Are you seeking a secure investment similar to a fixed deposit but with potentially better returns? Consider mutual funds structured as Fixed Maturity Plans (FMPs). These are debt-oriented investments with a predetermined tenure and a lock-in period, offering capital appreciation while maintaining relative stability. Read on to see if an FMP aligns with your financial goals.

What is a Fixed Maturity Plan?

Debt mutual funds come in two broad categories: open-ended and close-ended. A Fixed Maturity Plan is a close-ended debt fund with a defined maturity date. Unlike open-ended debt funds, FMPs follow a buy-and-hold strategy where the fund manager buys debt instruments and holds them until maturity.

Because of this structure, units can typically be purchased only during the subscription window and redeemed only at maturity (unless the scheme is listed on an exchange). The underlying portfolio commonly includes commercial papers, certificates of deposit, corporate and government bonds, treasury bills and similar instruments.

Fixed Maturity Plan Features

When evaluating an FMP, consider these features that influence returns and risk:

Portfolio: FMPs invest in debt instruments such as treasury bills, government and corporate bonds, commercial papers and certificates of deposit. These assets aim to reduce exposure to equity market volatility and provide predictable income.

Lock-in Period: Each FMP has a specified tenure during which withdrawals are generally not possible. This lock-in helps the fund manager hold instruments to maturity and can prevent impulsive redemptions that might reduce returns.

Close-ended Scheme: FMPs issue a fixed number of units during the offer period. After the subscription window closes, additional investments are typically not allowed until a new offer is launched. Redemption options are limited to maturity or secondary market listings, if available.

Quality Assets: Fund managers typically select debt instruments issued by well-known companies and government entities. Choosing higher-quality issuers helps lower credit risk and supports more stable returns.

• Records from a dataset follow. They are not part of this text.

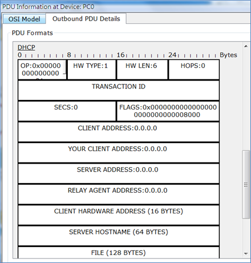Viewport: 251px width, 263px height.
Task: Select the HW TYPE:1 field
Action: click(92, 70)
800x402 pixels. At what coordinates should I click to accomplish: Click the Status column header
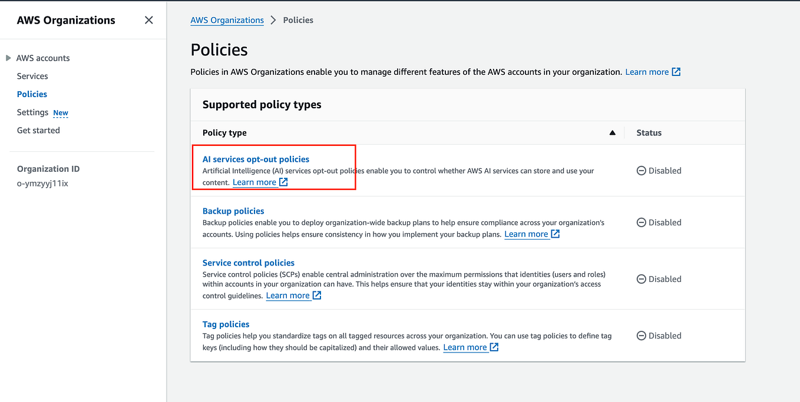(x=649, y=133)
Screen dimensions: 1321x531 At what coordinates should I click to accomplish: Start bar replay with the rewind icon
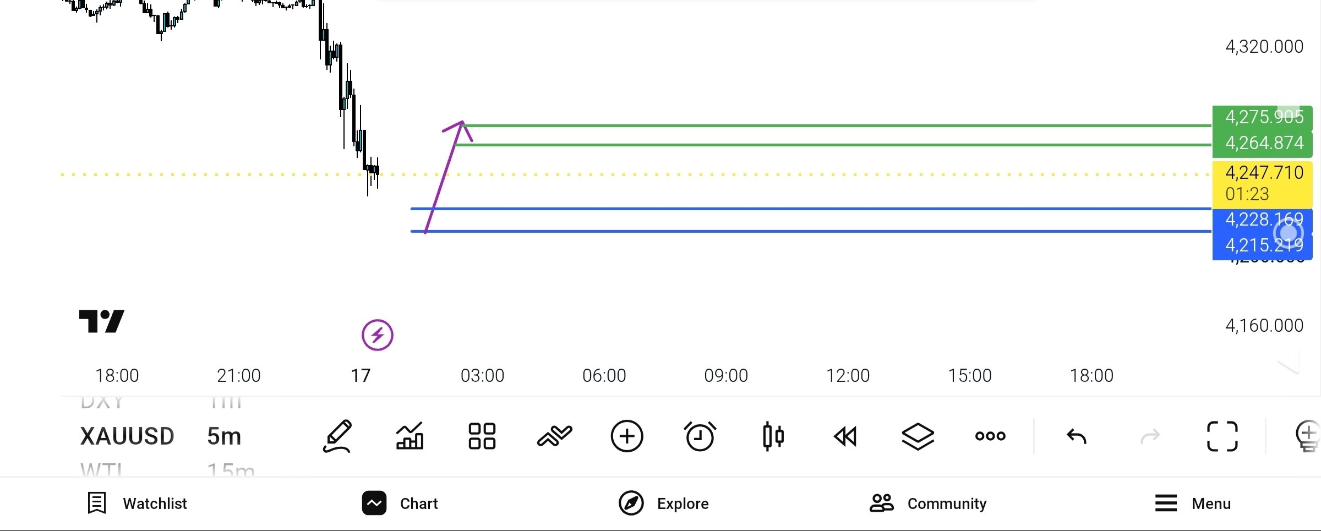(845, 436)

Taxes on Fixed Maturity Plans

Tax treatment for gains from FMPs depends on the holding period and applicable tax rules. For units sold within 36 months, gains are treated as short-term capital gains and are taxed according to the investor’s income tax slab. For long-term capital gains (beyond the specified period under tax law), indexation benefits may apply where relevant, and different tax rates can apply depending on prevailing tax regulations. Check current tax rules or consult a tax professional to understand the precise impact on your returns.

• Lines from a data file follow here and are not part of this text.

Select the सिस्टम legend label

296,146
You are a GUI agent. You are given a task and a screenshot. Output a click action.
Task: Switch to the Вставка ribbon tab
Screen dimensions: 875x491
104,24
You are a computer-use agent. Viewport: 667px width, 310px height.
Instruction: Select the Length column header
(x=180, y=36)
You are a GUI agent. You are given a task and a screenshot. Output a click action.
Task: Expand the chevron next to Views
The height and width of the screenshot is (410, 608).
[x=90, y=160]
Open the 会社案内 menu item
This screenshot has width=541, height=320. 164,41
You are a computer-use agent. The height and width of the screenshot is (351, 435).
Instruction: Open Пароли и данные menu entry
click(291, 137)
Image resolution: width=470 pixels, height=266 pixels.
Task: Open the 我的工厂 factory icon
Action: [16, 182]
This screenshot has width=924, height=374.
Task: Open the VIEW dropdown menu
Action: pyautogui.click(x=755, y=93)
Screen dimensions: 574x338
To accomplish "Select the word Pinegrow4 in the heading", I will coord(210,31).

Benefits and Restrictions of Fixed Maturity Plans

Below are key advantages and limitations to weigh when deciding whether to invest in an FMP.

Benefits

  • Suitable for investors with a low risk appetite
  • Offers portfolio stability through debt exposure and defined tenure

Restrictions

  • Typically provides lower long-term returns than equity investments
  • Less liquid compared to open-ended mutual funds or bank fixed deposits

Things to Consider Before Investing in a Fixed Maturity Plan

Before committing to an FMP, review these important factors:

  • Estimated returns of the specific FMP scheme
  • Tax implications tied to the scheme’s maturity and current tax laws
  • How the scheme aligns with your overall investment objective and time horizon
  • The expense ratio and any fees that affect net returns

If you have a conservative risk profile and a defined investment horizon, an FMP can help build wealth steadily. Keep in mind that early exit options are limited; if you need liquidity, alternatives such as pledging mutual fund units for a loan may be available through certain lenders or platforms.

FAQs on Fixed Maturity Plan

What is the lock-in period for a Fixed Maturity Plan?

Lock-in periods vary; FMP tenures can range from a few months to several years depending on the scheme.

Can I withdraw my investment from an FMP before maturity?

Generally, FMPs are not redeemable before maturity unless listed and traded on a stock exchange. Liquidity before maturity can therefore be limited.

How are Fixed Maturity Plans different from regular mutual funds?

FMPs are debt mutual funds focused on fixed-income securities and a specified maturity, providing more predictable returns compared with equity funds, which tend to be more volatile.

Are Fixed Maturity Plans safe investments?

FMPs typically carry lower risk because they invest primarily in debt securities and often in instruments issued by established issuers. However, credit and interest-rate risks still exist, so review the fund’s portfolio and credit quality before investing.